事前に周辺を固めるべく、Bちゃん担当の看護師さん、オストのケア専門の看護師さん、ケースワーカーさん、担当の外科医の先生。それとBちゃんのケアマネさん、地区包括支援センターの担当さん。それぞれの分野のかたがたに、時間をいただいて話を聞いてもらい、アドバイスを乞うた。
覚悟を決めて、恥も外聞もくそくらえとばかり、

Gちゃんの認知症が進んでいること。
認知症になる前から家庭内暴力が頻発していたこと。
Gちゃんは自分大事で思いやりはなく、他者を世話することなどできないこと。
さきの退院後のハサミ騒ぎしかり、Bちゃんを家に転がす発言しかり。
その上、異常なまでにケチで施設費用を出し渋るだろうけれど、Bちゃん名義の貯金だけはGちゃんの管理下からひっぺがし、私が運用したいと考えていること。

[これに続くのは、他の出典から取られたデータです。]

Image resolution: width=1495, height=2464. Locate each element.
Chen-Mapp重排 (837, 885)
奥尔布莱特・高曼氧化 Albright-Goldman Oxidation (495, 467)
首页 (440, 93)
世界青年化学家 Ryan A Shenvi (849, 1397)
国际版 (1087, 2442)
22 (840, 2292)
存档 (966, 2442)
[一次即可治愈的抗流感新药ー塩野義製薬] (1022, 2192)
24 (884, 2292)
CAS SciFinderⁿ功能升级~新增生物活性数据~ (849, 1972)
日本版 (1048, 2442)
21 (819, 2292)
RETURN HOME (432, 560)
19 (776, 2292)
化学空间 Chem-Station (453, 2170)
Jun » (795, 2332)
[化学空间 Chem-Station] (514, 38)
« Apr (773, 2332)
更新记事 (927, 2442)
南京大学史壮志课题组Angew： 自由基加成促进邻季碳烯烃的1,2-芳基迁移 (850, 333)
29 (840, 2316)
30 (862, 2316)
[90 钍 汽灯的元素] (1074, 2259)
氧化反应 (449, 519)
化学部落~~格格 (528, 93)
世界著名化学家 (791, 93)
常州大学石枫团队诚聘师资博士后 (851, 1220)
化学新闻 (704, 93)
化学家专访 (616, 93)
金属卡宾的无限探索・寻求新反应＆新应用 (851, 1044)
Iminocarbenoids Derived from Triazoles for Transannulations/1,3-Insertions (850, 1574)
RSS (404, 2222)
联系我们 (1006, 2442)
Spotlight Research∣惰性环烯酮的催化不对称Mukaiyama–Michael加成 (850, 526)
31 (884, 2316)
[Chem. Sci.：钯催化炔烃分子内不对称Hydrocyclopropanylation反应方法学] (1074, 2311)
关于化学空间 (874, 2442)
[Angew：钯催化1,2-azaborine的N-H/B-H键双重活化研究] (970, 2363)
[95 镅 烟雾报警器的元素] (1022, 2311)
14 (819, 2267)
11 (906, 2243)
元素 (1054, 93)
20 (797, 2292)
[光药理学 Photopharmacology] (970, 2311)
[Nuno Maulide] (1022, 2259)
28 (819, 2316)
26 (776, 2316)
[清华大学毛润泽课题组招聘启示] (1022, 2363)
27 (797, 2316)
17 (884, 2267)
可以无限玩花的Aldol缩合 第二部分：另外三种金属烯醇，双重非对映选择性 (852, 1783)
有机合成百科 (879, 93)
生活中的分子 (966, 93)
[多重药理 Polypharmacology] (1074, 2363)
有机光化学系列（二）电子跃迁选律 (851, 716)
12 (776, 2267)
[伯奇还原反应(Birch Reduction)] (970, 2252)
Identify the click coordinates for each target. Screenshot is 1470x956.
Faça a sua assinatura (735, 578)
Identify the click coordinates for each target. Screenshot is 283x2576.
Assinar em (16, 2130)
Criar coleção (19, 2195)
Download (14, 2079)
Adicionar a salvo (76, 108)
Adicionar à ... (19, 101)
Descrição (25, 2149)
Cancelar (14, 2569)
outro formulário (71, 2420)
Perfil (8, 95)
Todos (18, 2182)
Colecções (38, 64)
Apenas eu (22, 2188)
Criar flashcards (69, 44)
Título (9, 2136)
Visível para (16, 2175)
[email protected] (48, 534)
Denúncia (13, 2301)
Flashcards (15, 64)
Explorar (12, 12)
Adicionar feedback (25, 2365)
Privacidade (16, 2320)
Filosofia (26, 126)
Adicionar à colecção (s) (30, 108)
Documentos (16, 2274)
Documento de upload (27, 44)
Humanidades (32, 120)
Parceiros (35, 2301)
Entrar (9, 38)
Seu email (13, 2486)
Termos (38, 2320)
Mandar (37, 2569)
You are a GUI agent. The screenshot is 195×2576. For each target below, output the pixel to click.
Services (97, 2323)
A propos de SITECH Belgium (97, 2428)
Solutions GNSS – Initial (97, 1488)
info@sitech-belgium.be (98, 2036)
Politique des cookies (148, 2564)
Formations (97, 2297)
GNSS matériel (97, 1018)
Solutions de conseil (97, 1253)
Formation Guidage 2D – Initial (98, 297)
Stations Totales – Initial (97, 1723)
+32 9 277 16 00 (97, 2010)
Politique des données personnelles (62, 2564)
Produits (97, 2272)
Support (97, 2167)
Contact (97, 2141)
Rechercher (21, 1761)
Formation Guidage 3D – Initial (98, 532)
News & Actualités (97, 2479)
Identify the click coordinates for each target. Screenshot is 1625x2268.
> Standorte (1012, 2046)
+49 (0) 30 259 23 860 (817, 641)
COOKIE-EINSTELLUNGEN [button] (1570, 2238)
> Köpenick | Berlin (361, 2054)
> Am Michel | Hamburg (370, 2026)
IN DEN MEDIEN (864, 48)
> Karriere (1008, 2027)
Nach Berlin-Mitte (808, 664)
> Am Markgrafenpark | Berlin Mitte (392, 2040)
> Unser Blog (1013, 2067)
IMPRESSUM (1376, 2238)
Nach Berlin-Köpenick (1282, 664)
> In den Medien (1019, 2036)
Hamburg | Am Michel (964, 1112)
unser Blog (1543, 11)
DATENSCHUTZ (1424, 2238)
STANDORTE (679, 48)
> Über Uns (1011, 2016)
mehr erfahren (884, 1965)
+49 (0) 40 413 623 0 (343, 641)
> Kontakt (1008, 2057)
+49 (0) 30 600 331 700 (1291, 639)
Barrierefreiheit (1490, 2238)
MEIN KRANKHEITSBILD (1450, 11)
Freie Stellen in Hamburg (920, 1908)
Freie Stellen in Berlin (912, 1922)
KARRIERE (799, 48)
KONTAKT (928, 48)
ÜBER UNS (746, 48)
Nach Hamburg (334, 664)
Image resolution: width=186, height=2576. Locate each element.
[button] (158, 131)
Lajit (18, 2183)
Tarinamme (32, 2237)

とにかく、Bちゃんを家に帰さないために、Gちゃんの暴力から離すために、包み隠さず明らかにして、できることは全部した。

まずケースワーカーさんが熱心に動いてくださった。
あちこちの施設に当たってみたが、待機人数から考えて特養は難しい。最低でも二年待ちという状況である。いろいろ検討した結果、
「有料老人ホームに絞られると思います」
ケースワーカーさんが結論を出した。

となれば、施設選びも対象が定まってくる。
Bちゃんが去年の夏、ショートステイでお世話になった施設に出向いていって相談してみると、
「介護士と看護師とで病院へ話を聞きにいきます」
対応してくださることとなった。
日をおかず、お二人が病院へ来てBちゃんに会い、看護師さんから事情を聞き、
「受け入れ準備を始めます」
受け皿がまず整った。

さらに、Bちゃんが入院したときからずっと担当してくださった外科医の先生も、忙しい中、Gちゃんの説得のために時間を割いてくださるとお返事をいただけた。

かくて

▪️先鋒 ケースワーカーさん
▪️二陣 病棟の看護師さん
▪️三陣 病棟のBちゃん担当看護師さん
▪️四陣 病院のケア専門看護師さん
▪️五陣 施設の介護士さん
▪️六陣 施設の看護師さん
▪️七陣 外科の執刀医兼担当の医師
▪️本陣 ムスメ(私)

こうして陣容を整えたところで、総勢八人がかりで、

「Bちゃんを施設に入れましょう」

Gちゃんを説得するための会議を開くと決まった。

ここまで、Gちゃんも、当事者であるBちゃんも、いっさいノータッチである。
今度こそ、Bちゃんを守りきるぞ。私の決心は固かった。

Gちゃんが何を言おうと、どうあがこうと、Bちゃんを手厚い介護の施設に入れるのだ。

Gちゃん説得会議の日の朝。
「督姫さん、家康さん、頼みます」
陣場方向(東照宮)に向けて手を合わせた。
北条包囲戦のあとで、愛娘督姫を無事に迎えた徳川さんの知略にあやかりたく、
「宜しくご加護お頼み申し上げます」
……という気持ちだった。

今思えば、どうかしていたなと自分でもおかしいけれど、それくらいの決意ではあった。